I could be wrong but I think this was the first or one of the first PG movies by Disney. I think this confused the market, is it for kids? Grownups? I think that explains the boxoffice at least.

JB said...

This may well be my favorite fantasy movie of all time. Definitely my favorite cinema dragon. I even remember the first time I saw it...on my grandfather’s television set (probably on Showtime) circa ‘82 or thereabouts. In Port Angeles, Washington on a grey afternoon.

Dick McGee said...

The reason the SFX hold up so well is that most of them weren't traditional stop motion.
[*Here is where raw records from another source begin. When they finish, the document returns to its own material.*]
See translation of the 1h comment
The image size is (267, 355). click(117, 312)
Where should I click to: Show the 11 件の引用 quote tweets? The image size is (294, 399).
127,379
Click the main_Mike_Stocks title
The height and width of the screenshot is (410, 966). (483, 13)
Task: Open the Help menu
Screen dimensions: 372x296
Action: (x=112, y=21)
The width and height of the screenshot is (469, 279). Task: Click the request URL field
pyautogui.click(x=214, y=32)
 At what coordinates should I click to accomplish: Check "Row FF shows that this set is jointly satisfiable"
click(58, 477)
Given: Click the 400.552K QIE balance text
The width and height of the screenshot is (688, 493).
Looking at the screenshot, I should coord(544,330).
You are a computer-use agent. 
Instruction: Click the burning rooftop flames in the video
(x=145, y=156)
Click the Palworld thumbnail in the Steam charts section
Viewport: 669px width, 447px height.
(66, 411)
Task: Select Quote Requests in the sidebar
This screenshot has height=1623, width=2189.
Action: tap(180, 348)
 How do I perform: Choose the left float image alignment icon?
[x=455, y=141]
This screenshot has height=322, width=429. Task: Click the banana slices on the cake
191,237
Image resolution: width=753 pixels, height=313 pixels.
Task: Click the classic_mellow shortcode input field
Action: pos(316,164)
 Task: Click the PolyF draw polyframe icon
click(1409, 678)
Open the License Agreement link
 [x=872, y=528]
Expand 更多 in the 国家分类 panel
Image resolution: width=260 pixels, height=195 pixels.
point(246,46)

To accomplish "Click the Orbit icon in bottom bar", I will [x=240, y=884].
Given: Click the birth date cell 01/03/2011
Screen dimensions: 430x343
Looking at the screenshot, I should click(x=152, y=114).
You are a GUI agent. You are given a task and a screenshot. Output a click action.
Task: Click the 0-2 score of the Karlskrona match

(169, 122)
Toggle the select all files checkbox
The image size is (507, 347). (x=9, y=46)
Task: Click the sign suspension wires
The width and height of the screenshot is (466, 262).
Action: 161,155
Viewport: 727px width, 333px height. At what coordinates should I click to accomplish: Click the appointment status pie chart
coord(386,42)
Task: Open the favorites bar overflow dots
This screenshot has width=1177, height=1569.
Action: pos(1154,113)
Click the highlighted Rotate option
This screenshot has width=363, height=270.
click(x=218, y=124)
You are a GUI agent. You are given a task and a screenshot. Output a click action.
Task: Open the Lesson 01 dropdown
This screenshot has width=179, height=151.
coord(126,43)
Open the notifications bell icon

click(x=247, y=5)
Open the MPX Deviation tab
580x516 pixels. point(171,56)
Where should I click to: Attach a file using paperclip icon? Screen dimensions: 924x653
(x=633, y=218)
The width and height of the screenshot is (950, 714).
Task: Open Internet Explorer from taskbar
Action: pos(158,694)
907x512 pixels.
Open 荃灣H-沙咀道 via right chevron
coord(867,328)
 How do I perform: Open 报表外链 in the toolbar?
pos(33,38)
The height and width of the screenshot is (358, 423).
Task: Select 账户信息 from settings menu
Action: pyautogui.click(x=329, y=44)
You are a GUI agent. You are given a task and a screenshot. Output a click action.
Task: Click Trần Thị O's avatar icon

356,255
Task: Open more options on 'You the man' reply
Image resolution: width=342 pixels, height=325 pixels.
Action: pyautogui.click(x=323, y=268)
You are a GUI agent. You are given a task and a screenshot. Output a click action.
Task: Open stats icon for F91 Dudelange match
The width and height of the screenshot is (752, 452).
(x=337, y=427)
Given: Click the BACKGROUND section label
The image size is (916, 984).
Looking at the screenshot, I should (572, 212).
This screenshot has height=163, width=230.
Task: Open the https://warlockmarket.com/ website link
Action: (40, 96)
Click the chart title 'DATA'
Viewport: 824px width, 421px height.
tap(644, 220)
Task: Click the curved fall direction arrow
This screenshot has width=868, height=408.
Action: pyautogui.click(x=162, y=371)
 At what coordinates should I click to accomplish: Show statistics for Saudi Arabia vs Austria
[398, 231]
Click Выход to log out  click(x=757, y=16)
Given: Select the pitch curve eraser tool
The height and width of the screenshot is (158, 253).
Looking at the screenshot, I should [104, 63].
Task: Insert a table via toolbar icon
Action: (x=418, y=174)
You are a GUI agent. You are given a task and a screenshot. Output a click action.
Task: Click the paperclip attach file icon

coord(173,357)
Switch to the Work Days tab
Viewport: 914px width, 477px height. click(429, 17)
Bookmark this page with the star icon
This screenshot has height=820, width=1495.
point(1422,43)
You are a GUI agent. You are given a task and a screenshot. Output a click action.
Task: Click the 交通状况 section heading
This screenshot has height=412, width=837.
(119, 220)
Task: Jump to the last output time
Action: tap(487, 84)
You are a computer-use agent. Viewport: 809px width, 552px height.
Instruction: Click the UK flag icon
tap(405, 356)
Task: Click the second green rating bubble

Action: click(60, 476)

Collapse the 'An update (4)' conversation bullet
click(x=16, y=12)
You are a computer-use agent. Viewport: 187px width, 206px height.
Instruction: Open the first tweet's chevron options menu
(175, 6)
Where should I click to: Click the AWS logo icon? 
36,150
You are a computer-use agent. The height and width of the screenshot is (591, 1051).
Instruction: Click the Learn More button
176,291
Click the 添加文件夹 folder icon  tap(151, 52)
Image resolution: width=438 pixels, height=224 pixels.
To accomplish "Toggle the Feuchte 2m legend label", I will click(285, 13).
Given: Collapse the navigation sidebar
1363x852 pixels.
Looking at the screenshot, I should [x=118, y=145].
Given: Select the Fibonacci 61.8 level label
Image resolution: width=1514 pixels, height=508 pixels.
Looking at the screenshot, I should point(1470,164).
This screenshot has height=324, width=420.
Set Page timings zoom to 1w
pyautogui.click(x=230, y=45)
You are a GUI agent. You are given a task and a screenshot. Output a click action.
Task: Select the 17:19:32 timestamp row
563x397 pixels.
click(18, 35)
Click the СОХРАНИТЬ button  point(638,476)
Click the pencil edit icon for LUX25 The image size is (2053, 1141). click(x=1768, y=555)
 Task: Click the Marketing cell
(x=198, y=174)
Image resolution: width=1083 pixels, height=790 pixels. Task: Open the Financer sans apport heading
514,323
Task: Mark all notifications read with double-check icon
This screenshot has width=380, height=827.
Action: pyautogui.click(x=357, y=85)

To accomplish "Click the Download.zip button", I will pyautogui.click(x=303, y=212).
ILM used a technique called "go motion" on many of Vermithrax's scenes which produced a motion blur effect that's less jerky than even the best true stop motion, as well as an elaborate mechanical puppeteering rig to smooth slower movements.

It's pretty much a dead technology that's been replaced by CGI, but as dead-ends go it's an interesting and fairly impressive one.

TheShadowKnows said...

Saw it at the drive-in along with Raiders of the Lost Ark. What a great double bill.

Venger Satanis said...

Yeah, but how many decapitations?

JB said...

It may not have decapitations, but it has princesses getting eaten (which is probably the most realistic fate of a damsel in distress ever being depicted in ANY medium).
; )

Spuddie said...

Unlike fantasy rpgs, despite the magical properties of that spear, it was utterly useless against Vermy due to the sheer size of her. Any human sized weapon being wholly inadequate against something so big.

Spuddie said...

It had brief nudity, gratuitous Ralph Richardson and princess devouring.